Bei der Anhörung des Ausschusses für Bildung, Forschung und Technikfolgenabschätzung am 3. März zeigten sich die zwölf Sachverständigen uneins über eine mögliche Änderung des Stammzellgesetzes ( 16/7981, 16/7982, 16/7983, 16/7984 und 16/7985). In erster Linie diskutierten sie kontrovers über den Rechtsstatus von Embryonen und Stammzelllinien. Die Experten waren sich außerdem nicht einig, ob eine Verschiebung oder Abschaffung des Stichtages für eine qualitativ hochwertige Forschung mit embryonalen Stammzellen in Deutschland notwendig ist. Strittig blieb auch, ob ein Kompromiss wie eine Verschiebung des Stichtages ethisch vertretbar wäre.
"Die Linien waren damals schon schlecht, wir wussten es nur nicht", sagte Professor Hans Schöler, Direktor des Max-Planck-Instituts für molekulare Bio-Medizin und Mitglied der Zentralen Ethik-Kommission für Stammzellenforschung (ZES), über die Stammzelllinien, die vor dem 1. Januar 2002 im Ausland gewonnen wurden und heute für die Forschung eingesetzt werden. Die Wissenschaft habe damals nicht gewusst, wie man die Zellen richtig kultiviert und einfriert. Deswegen seien sie teilweise unbrauchbar, so Schöler. "Alte Stammzellen sind eindeutig für die Grundlagenforschung zu verwenden", meinte dagegen Professorin Regine Kollek, Bioethik-Expertin und Mitglied des Deutschen Ethikrates. Selbst die neueste Forschung an adulten Stammzellen habe zum Vergleich embryonale Stammzellen herangezogen, die auch in Deutschland verwendet werden dürfen. "Das ist kein Einzelfall, die verwendeten Zellen gehören zu den international am besten erforschten, und es ist bisher nicht nachgewiesen, dass sie mit Viren kontaminiert sind", so Kollek. Auch genetische Veränderungen, wie sie von Forschern beklagt würden, seien nicht generell an den Zellen festzustellen.

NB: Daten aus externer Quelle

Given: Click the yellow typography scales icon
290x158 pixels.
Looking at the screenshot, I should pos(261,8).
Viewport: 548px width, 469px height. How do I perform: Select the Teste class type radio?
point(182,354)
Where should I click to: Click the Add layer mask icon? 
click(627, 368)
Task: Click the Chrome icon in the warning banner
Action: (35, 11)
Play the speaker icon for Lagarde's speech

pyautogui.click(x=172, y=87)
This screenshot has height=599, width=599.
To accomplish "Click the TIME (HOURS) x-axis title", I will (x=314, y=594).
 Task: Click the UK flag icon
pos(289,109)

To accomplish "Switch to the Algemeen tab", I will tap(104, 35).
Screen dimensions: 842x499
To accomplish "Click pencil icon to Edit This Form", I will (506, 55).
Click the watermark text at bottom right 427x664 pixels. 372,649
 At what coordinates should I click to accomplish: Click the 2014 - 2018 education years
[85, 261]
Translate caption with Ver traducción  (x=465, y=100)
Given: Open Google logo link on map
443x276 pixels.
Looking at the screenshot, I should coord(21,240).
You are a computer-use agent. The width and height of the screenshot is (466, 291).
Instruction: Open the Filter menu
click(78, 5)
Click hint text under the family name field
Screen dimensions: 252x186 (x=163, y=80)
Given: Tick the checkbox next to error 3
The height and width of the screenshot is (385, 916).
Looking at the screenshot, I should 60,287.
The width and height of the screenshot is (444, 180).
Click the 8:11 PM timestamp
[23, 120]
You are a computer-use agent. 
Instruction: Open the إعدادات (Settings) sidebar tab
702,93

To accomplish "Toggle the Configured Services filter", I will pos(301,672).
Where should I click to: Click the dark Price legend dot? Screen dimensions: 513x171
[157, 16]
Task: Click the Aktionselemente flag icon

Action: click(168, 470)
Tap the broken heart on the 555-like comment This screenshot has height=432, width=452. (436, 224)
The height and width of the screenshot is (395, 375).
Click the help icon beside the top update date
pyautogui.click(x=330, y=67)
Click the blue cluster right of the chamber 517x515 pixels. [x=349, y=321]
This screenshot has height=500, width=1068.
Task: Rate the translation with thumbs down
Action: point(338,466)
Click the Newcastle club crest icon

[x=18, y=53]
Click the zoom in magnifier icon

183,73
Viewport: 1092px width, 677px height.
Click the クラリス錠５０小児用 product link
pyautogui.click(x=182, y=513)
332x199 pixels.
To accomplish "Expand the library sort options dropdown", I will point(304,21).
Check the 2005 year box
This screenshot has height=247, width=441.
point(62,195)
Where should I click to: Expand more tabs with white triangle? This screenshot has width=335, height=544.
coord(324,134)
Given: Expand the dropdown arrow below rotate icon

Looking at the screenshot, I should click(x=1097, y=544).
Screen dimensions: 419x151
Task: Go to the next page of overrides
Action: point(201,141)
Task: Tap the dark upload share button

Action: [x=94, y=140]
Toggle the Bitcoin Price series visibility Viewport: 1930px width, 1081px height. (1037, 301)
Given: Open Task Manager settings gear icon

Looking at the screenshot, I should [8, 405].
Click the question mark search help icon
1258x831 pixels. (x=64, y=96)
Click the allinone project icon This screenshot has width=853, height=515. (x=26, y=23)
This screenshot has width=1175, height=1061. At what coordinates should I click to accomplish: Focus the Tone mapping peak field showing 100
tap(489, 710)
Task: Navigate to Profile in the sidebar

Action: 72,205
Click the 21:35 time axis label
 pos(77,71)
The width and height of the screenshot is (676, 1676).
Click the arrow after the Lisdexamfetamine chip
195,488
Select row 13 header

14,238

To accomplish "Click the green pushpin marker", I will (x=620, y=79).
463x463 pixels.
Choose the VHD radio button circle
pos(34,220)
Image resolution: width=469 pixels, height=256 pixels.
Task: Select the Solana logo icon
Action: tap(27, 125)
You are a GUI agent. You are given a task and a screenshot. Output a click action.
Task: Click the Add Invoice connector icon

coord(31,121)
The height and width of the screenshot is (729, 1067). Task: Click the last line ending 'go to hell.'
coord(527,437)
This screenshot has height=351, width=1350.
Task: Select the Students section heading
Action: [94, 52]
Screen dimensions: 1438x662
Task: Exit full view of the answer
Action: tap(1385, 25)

Unter Juristen blieb strittig, ob durch die Forschung an Stammzellen die Menschenwürde der Embryonen verletzt werde. Reinhard Merkel, Jura-Professor aus Hamburg, betonte, dass eine Änderung des Stammzellgesetzes nicht den Embryonenschutz antaste. Es gehe um einen Teil von Embryonen, an denen geforscht werde, nachdem die Embryonen schon gestorben seien. Tote hätten aber nicht die gleichen Würderechte wie Lebende. Christian Hillgruber, Professor für öffentliches Recht an der Universität Bonn, unterschied zwar ebenfalls zwischen Embroynen und Stammzelllinien. Er betonte jedoch das Lebensrecht der Embryonen, die für die Gewinnung von Stammzelllinien zerstört werden müssen. Das Bundesverfassungsgericht habe anerkannt, dass auch die Würde der Toten gewahrt bleiben müsse. Also gelte diese Würde auch für Embryonen, was aus seiner Sicht jede Nutzung zur Forschungszwecken ausschließe. Die Rechte Kranker, die sich Therapien aus embryonalen Stammzellen erhofften, würden dadurch nicht verletzt.
Gegen einen Kompromiss in Form einer einmaligen Verschiebung des Stichtages sprach sich Professor Robert Spaemann aus München aus. Nach der Auffassung des Grundgesetzes seien die Embryonen Träger von Menschenrechten. "Wenn Embryonen Menschen sind, folgt daraus, dass man nicht von den Interessen anderer ausgehen darf, sondern von denen des Embryos." Embryonen dürften deswegen nie als Objekte betrachtet, sondern müssten als Subjekte wahrgenommen werden, weswegen sie nicht für Forschung oder Therapien zu instrumentalisieren seien. Aus diesem Grunde dürfe man keinen Kompromiss schließen. Peter Dabrock, Professor für Sozialethik aus Marburg, hielt einen Kompromiss dagegen für vertretbar, da noch nicht abschließend geklärt sei, ob es sich bei den Embryonen tatsächlich um Menschen handele. Die Intention des Gesetzes sei, Forschern in engen Grenzen die Arbeit mit embryonalen Stammzellen zu erlauben. Wenn diese Forschung nicht mehr durchführbar sei, weil die Linien nicht brauchbar seien, könne der Stichtag angepasst werden. Das stelle nicht den Sinn des Gesetzes in Frage.